Eu não fui um conselheiro dos melhores, devido aos meus compromissos também e, em alguns momentos, você se sente impotente também para realizar certas coisas. Mas a gente teve uma ação do Conselho que foi razoável.
Avenida: A Secretaria de Atividades Urbanas têm que notificar quando reclamam, mas será que eles não pensaram também num mecanismo de criar alguma medida pra fazer com que a música rode, facilitar de repente uma adequação, facilitar até para que os bares consigam esse alvará?

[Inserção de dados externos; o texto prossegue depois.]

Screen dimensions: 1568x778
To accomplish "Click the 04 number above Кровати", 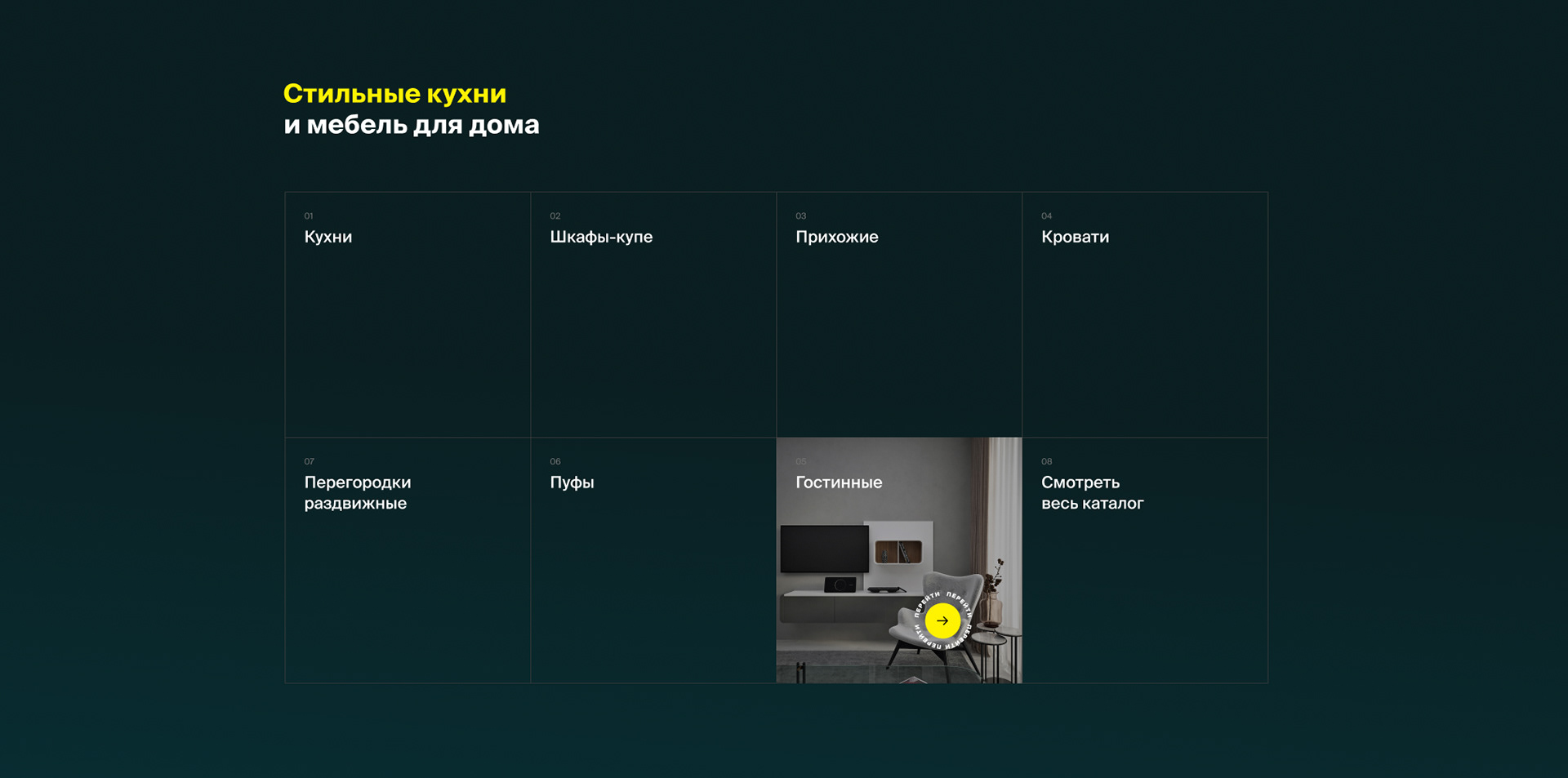I will [x=1047, y=216].
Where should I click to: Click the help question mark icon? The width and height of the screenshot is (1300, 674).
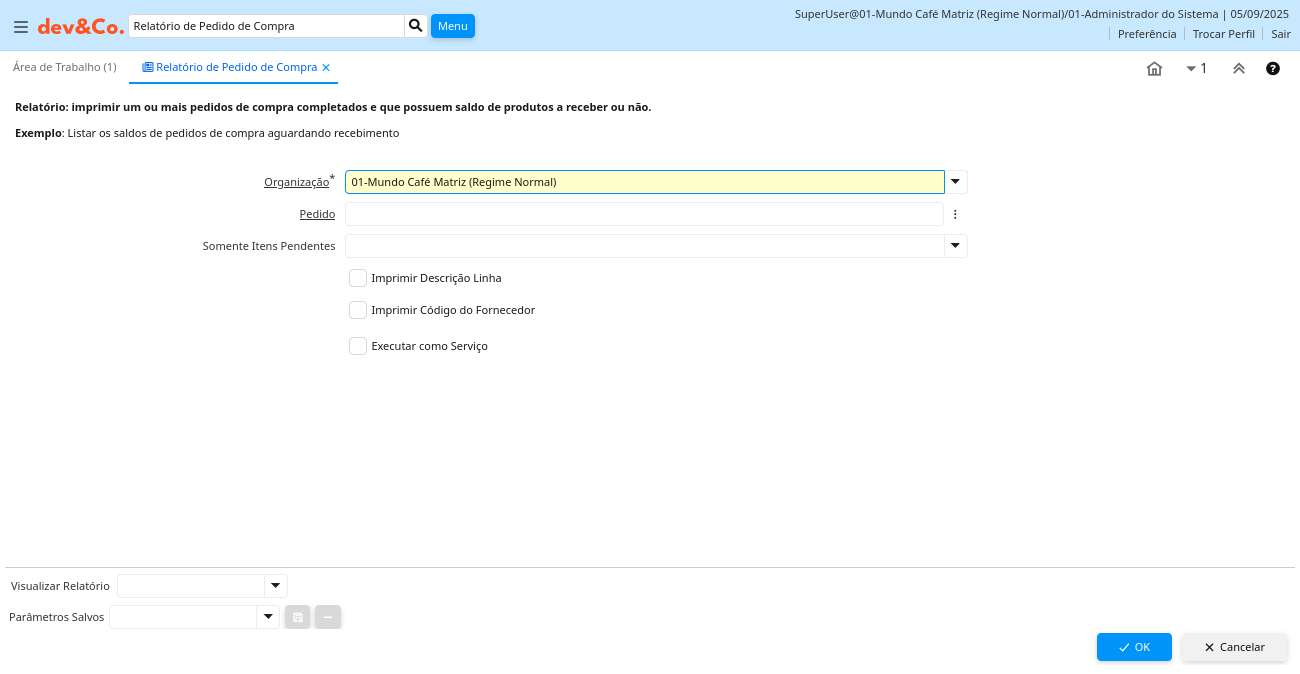(1273, 69)
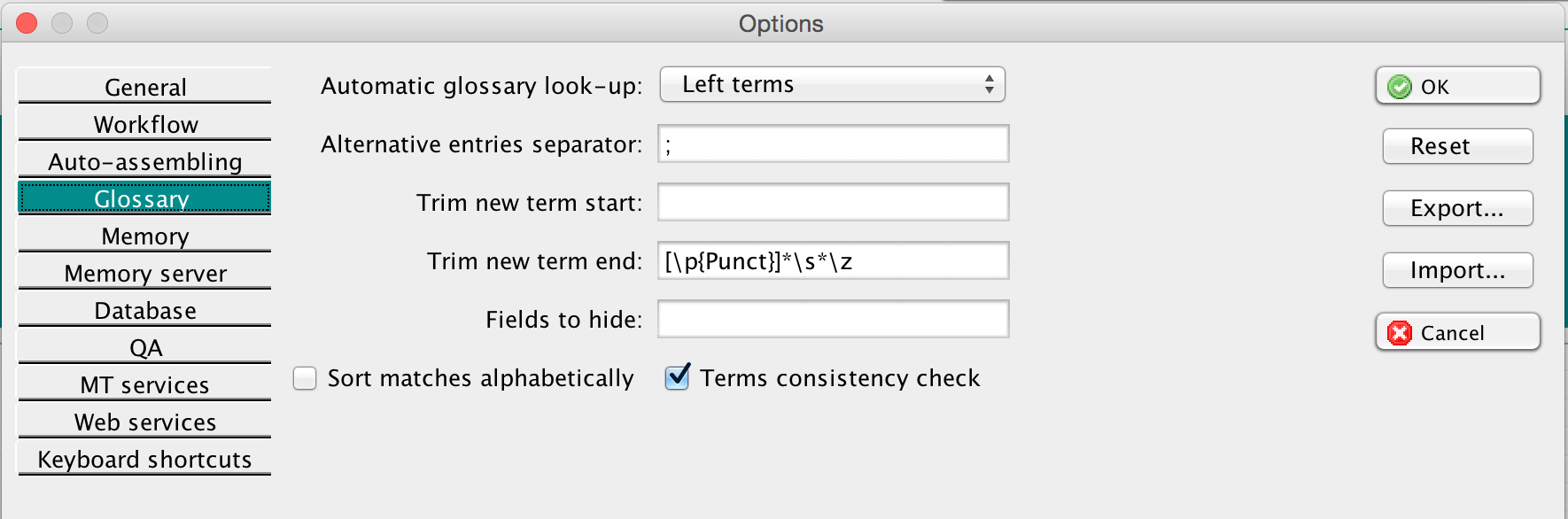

Roger: Eu entendo o que você está falando, de criar uma facilitação. Mas aí, acho que tem que ser uma iniciativa dos bares. O negócio é o seguinte: para não acontecer isso mais, o que a gente pode fazer aqui? Por exemplo, isso foi até cogitado, a gente vai fazer o isolamento acústico no bar e a gente vai ter um desconto em algum imposto, para tentar resolver isso. Isso foi cogitado, de alguma maneira, ou dado como ideia em algum momento que eu não lembro qual. Mas o grande lance, mesmo, é também saber se o cara está abrindo o estabelecimento dele com essa intenção de ter música.